Kosmos 2440
- Mission type: Early warning
- Operator: VKS
- COSPAR ID: 2008-033A
- SATCAT no.: 33108
- Mission duration: 5–7 years (estimate) 20 months (actual)

Spacecraft properties
- Spacecraft type: US-KMO (71Kh6)
- Manufacturer: Lavochkin
- Launch mass: 2,600 kilograms (5,700 lb)

Start of mission
- Launch date: 26 June 2008, 23:59:00 UTC
- Rocket: Proton-K/DM-2
- Launch site: Baikonur 81/24

End of mission
- Deactivated: February 2010

Orbital parameters
- Reference system: Geocentric
- Regime: Geostationary
- Longitude: 80E

Instruments
- Infrared telescope with 1 metre (3 ft 3 in) aperture

= Kosmos 2440 =

Russian military early warning satellite

Kosmos 2440 (Космос 2440 meaning Cosmos 2440) is a Russian US-KMO missile early warning satellite which was launched in 2008 as part of the Russian Space Forces' Oko programme. The satellite is designed to identify missile launches using infrared telescopes. It spent its two-year operational life at 80E giving early warning coverage of Russia, China, North Korea, the Middle East and some of Europe.

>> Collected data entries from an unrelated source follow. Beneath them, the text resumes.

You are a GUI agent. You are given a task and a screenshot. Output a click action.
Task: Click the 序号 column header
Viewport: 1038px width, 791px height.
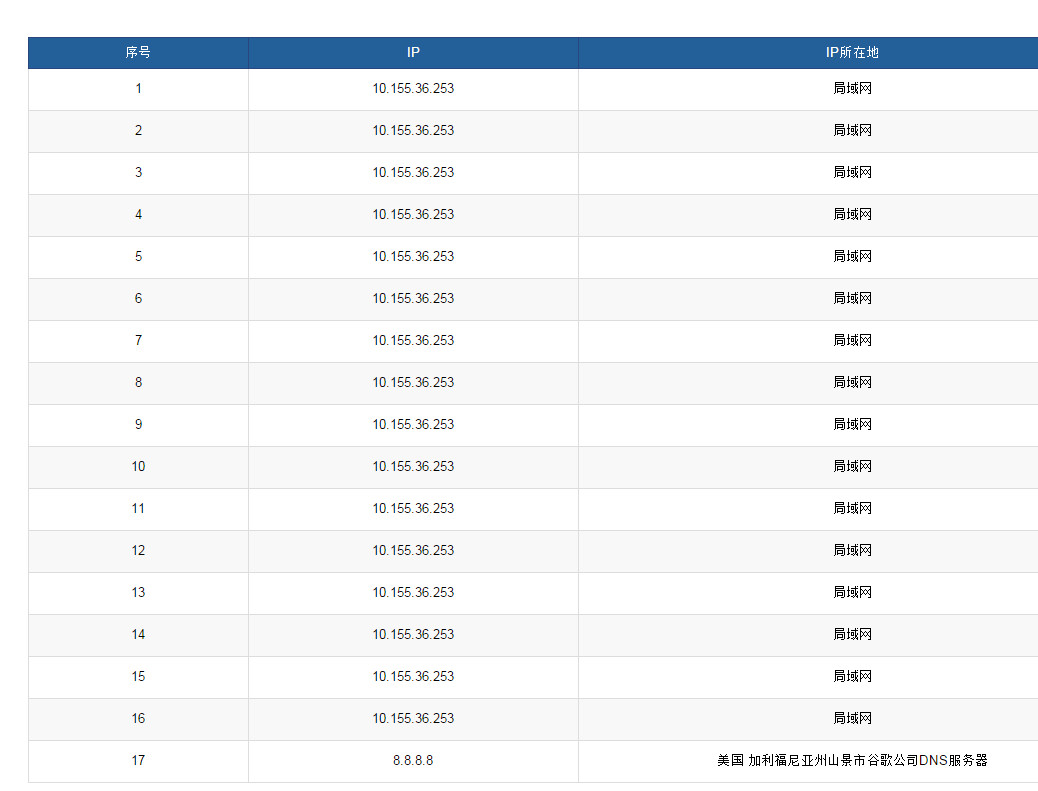tap(138, 53)
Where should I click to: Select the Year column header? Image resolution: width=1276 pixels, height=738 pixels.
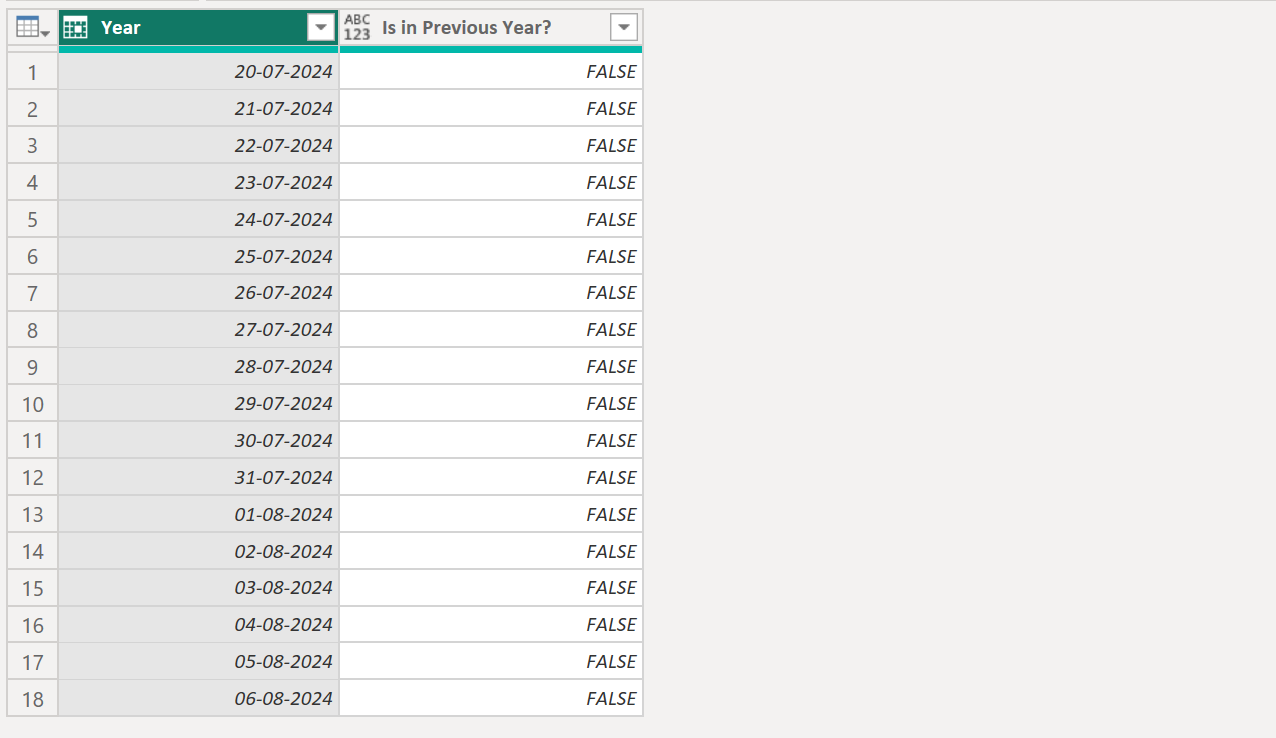point(190,27)
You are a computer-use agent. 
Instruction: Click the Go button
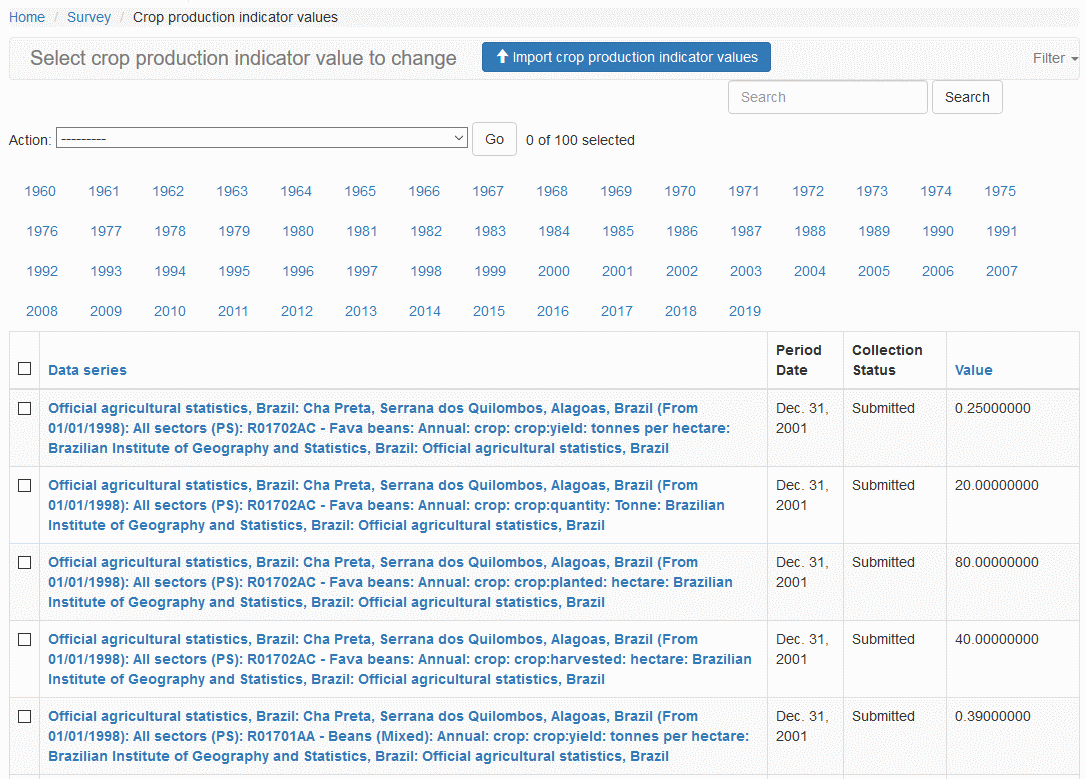point(494,139)
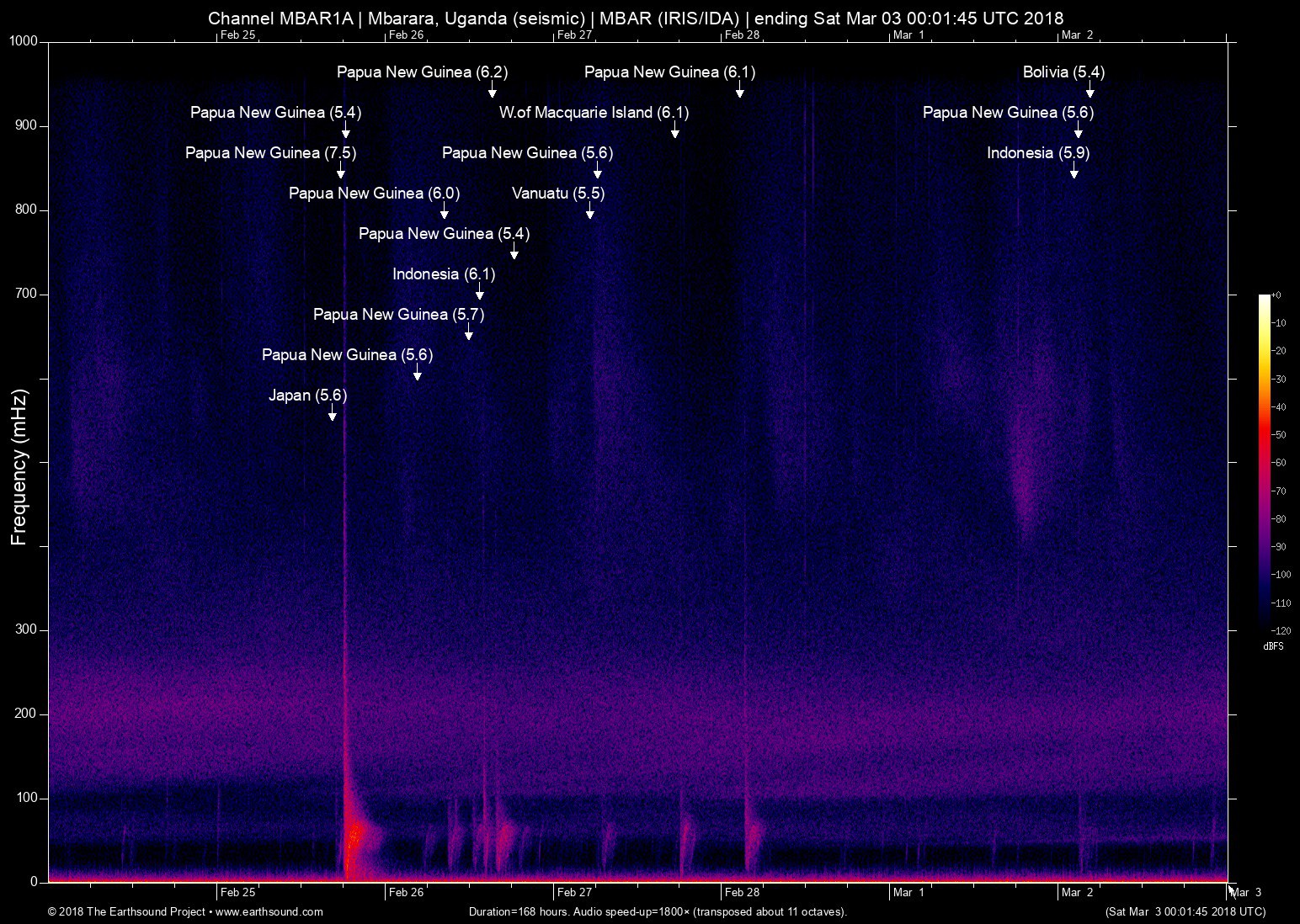Image resolution: width=1300 pixels, height=924 pixels.
Task: Select the arrow beneath Papua New Guinea (6.2)
Action: [492, 90]
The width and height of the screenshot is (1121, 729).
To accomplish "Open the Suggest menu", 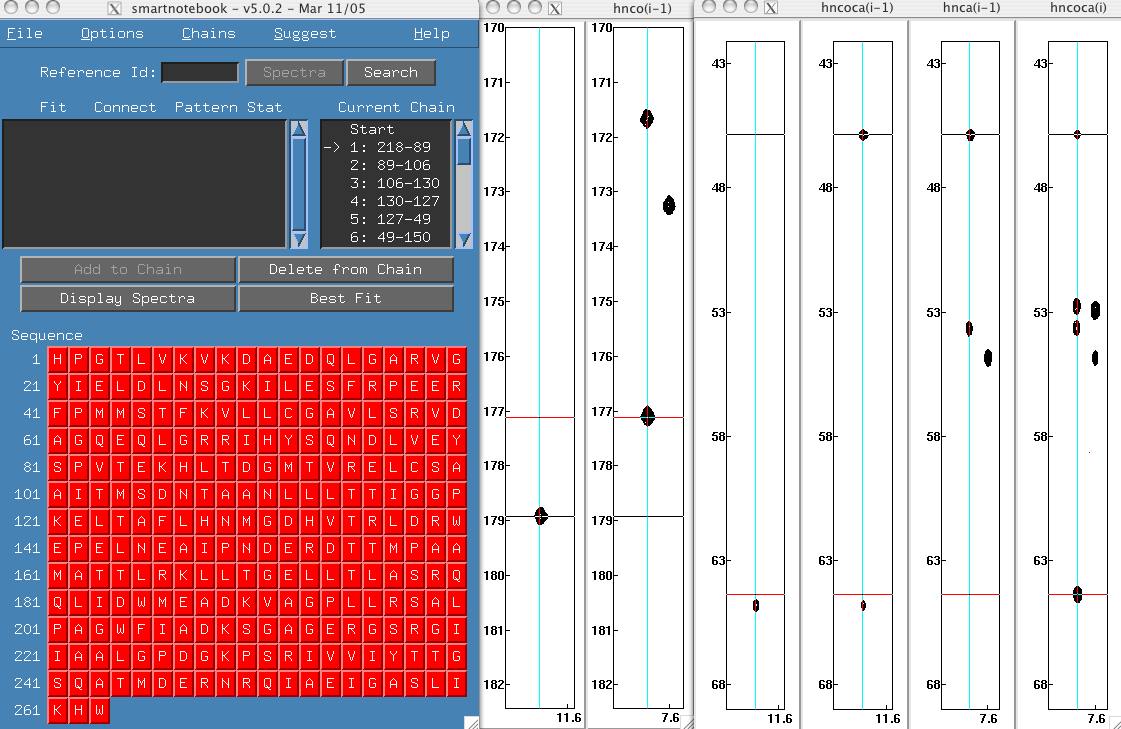I will (x=304, y=33).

Kosmos 2440 was launched from Site 81/24 at Baikonur Cosmodrome in Kazakhstan. A Proton-K carrier rocket with a DM-2 upper stage was used to perform the launch, which took place at 23:59 UTC on 26 June 2008. The launch successfully placed the satellite into geostationary orbit. It subsequently received its Kosmos designation, and the international designator 2008-033A. The United States Space Command assigned it the Satellite Catalog Number 33108.

When the satellite was launched US-KMO satellite Kosmos 2379 was also operational although this failed late 2009/early 2010 after an 8-year life. Kosmos 2440 itself started drifting off station in February 2010 giving an operational life of less than two years.

Kosmos 2440 was replaced by Kosmos 2479 which was launched in March 2012.